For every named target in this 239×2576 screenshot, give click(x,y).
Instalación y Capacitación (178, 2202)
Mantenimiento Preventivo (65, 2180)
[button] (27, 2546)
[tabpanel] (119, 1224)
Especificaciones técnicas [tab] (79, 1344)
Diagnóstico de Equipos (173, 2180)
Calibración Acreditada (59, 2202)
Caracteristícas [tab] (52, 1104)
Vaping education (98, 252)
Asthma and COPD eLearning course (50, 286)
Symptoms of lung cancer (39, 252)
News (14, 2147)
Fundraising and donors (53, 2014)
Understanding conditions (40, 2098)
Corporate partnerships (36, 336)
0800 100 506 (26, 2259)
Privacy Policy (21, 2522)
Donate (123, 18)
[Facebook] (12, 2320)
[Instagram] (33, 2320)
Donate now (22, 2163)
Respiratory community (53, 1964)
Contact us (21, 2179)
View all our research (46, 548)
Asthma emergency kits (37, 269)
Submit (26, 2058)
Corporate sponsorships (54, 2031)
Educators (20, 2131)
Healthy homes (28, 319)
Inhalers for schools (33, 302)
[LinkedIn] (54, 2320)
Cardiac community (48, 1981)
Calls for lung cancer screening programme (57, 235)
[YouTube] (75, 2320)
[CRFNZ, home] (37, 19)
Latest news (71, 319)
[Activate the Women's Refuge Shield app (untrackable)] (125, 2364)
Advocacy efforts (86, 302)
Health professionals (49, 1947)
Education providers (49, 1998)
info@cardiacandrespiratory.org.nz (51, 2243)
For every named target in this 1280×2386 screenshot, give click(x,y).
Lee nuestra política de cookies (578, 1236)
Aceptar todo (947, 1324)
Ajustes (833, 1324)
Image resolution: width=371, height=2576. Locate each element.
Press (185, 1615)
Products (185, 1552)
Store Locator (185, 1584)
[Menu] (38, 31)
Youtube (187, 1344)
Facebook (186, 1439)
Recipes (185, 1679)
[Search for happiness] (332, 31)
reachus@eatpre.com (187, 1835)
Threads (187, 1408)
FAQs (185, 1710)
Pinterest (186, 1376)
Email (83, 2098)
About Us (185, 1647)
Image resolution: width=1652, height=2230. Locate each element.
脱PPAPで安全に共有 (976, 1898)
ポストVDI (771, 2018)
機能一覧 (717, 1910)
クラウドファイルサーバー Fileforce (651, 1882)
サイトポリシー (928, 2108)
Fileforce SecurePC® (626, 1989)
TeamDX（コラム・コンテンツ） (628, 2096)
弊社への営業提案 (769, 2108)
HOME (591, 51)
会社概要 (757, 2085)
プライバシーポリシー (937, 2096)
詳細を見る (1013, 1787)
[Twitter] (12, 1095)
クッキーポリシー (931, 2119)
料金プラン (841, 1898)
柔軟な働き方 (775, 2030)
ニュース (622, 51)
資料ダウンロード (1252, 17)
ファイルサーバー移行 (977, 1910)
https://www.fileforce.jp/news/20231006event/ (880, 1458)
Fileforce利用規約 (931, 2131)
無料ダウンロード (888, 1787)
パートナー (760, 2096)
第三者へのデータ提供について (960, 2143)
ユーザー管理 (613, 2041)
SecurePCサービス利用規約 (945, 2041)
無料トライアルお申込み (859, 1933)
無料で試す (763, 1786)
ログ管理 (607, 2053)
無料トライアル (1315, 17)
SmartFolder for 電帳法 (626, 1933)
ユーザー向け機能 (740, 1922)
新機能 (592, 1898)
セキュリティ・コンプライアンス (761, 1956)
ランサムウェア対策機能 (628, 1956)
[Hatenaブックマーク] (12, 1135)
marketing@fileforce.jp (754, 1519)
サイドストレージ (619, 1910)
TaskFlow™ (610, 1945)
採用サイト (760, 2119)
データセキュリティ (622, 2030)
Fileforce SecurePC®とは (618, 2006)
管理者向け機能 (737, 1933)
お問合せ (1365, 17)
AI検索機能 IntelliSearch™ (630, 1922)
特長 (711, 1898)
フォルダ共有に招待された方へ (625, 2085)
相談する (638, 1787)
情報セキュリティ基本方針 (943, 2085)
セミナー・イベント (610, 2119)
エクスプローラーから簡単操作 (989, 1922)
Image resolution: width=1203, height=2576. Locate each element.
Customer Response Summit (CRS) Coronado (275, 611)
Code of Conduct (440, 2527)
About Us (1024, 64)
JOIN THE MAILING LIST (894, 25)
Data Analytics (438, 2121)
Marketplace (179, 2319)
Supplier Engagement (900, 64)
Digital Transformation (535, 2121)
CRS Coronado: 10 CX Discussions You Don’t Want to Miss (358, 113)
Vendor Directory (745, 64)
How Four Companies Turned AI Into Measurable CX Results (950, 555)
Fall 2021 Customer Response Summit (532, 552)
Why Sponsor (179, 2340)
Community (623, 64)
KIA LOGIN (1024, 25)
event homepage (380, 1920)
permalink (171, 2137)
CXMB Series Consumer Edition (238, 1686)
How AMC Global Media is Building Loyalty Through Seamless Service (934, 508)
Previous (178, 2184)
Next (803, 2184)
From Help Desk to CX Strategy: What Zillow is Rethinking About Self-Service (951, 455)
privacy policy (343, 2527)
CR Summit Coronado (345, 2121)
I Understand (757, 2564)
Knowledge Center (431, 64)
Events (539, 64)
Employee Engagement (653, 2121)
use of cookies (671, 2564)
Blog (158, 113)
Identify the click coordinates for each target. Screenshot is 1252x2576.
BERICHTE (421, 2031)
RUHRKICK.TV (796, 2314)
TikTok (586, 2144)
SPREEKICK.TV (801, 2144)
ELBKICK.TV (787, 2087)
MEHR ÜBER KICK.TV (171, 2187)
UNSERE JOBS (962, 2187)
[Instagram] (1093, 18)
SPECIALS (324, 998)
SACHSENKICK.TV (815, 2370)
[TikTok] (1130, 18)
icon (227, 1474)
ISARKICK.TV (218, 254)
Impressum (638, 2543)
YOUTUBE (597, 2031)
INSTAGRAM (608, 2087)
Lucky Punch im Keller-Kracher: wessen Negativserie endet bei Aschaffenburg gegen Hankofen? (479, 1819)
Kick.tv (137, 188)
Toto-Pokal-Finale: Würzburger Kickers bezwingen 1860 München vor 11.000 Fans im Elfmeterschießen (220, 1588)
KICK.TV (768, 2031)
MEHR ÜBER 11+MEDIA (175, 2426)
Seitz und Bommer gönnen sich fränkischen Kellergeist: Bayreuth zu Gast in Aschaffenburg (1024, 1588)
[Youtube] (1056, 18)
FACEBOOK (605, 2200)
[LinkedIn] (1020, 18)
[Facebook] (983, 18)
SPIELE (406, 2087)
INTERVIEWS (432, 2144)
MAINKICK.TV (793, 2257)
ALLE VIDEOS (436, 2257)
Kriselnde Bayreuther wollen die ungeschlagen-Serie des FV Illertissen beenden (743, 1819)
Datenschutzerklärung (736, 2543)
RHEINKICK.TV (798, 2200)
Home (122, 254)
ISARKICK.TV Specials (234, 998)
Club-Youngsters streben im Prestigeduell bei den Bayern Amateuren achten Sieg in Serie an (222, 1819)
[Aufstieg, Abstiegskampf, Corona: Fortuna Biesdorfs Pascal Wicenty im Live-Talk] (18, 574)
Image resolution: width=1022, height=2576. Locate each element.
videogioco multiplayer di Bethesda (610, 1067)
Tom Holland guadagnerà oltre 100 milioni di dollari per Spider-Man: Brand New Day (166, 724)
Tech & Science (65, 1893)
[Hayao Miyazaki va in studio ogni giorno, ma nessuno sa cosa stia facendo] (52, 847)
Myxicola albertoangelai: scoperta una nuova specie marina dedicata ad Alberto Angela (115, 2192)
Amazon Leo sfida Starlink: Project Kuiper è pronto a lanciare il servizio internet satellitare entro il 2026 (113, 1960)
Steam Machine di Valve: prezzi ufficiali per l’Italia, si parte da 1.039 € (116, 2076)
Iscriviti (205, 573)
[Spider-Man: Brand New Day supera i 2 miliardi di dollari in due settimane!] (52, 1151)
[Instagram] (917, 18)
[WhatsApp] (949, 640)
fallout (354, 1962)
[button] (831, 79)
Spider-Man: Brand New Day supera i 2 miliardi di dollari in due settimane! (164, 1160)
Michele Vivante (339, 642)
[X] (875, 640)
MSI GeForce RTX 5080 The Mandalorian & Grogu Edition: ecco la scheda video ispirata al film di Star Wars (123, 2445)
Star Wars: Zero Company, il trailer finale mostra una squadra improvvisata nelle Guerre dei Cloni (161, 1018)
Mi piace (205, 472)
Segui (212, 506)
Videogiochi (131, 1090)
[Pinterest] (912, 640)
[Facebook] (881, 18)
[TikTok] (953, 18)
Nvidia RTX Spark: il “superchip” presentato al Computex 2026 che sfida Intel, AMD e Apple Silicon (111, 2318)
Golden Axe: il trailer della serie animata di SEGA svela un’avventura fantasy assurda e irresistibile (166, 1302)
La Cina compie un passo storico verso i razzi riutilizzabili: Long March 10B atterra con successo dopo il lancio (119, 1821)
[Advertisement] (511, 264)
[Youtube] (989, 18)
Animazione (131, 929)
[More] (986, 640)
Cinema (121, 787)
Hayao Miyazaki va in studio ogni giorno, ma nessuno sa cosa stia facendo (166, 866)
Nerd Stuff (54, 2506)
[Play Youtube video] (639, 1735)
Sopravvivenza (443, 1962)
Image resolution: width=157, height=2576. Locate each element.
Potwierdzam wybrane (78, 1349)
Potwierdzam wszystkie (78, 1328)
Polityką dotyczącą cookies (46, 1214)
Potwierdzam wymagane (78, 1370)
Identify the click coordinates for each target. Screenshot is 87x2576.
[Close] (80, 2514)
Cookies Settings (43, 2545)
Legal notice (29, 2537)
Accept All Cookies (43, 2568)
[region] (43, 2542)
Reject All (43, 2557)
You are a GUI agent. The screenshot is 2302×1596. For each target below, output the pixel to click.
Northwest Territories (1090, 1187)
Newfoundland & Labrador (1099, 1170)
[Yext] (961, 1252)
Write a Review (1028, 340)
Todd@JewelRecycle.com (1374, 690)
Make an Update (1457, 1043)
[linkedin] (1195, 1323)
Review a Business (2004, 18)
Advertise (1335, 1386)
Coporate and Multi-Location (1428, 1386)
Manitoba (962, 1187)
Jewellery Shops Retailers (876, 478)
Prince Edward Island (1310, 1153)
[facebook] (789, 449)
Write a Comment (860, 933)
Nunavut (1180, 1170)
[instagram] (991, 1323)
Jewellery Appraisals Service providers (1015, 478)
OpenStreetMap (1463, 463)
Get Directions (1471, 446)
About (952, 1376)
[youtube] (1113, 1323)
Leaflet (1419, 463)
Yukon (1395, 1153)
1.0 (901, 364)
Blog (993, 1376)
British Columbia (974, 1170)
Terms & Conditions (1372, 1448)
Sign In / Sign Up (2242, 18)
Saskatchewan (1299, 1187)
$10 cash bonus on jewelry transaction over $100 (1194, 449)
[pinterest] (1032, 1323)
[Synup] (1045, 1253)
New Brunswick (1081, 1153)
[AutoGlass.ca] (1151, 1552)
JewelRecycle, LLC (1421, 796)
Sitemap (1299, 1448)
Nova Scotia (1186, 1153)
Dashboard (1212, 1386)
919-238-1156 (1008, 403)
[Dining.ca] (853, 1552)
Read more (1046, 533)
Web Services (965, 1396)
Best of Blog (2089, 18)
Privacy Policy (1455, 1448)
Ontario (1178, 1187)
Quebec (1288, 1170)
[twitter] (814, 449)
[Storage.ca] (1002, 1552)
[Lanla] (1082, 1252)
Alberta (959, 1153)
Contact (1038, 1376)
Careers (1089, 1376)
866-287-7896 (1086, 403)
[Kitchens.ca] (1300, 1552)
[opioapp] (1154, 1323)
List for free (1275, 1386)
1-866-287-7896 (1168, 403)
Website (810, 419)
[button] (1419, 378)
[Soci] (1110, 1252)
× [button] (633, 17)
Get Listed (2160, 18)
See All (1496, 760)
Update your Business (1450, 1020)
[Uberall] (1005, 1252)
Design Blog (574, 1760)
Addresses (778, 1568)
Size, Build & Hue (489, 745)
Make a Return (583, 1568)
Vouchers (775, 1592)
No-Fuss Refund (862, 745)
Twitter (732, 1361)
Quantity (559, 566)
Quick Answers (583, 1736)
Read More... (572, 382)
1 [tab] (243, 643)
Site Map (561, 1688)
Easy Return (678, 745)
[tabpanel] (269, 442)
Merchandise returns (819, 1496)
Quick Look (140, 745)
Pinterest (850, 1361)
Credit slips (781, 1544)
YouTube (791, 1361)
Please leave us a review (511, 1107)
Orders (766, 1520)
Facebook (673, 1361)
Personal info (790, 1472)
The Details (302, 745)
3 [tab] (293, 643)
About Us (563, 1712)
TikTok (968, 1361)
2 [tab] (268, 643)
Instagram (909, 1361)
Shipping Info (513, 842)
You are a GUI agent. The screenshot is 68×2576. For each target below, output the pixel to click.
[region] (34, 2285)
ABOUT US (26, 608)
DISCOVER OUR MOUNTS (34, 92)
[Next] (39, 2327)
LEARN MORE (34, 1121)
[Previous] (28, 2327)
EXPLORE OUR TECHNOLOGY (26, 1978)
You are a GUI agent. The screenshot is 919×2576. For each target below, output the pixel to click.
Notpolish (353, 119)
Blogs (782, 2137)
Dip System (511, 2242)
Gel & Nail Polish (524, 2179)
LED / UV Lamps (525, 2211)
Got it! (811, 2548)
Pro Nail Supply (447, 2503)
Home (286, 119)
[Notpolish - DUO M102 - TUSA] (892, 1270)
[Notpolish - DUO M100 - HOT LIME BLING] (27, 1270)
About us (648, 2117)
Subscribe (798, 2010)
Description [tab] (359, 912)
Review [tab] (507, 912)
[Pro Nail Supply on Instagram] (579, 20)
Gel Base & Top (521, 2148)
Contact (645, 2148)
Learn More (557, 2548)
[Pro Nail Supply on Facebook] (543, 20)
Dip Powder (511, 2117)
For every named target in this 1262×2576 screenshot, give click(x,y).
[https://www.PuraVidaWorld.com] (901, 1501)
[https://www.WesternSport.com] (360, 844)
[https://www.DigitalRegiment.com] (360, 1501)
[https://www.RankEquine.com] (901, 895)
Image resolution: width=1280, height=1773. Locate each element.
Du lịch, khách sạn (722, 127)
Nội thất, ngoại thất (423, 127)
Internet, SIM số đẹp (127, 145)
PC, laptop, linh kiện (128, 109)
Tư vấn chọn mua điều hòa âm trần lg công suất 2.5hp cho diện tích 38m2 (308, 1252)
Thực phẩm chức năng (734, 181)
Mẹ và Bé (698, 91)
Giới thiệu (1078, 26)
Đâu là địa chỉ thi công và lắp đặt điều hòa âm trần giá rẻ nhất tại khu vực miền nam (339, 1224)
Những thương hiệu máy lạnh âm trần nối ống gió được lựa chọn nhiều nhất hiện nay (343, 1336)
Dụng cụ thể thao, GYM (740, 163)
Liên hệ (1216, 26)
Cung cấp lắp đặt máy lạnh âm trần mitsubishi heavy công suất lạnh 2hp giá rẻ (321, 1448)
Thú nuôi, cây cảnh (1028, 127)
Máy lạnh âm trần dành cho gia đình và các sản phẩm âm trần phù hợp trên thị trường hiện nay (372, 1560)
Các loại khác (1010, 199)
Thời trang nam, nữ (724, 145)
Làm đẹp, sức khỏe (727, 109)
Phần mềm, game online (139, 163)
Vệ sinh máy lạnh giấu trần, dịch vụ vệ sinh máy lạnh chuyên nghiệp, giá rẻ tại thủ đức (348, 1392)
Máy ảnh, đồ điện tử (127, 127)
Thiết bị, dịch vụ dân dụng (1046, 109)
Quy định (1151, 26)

***

TASK ITEM:
Looking at the records above, how many lines contain "điều"? Only the number is needed.

THE ANSWER:
2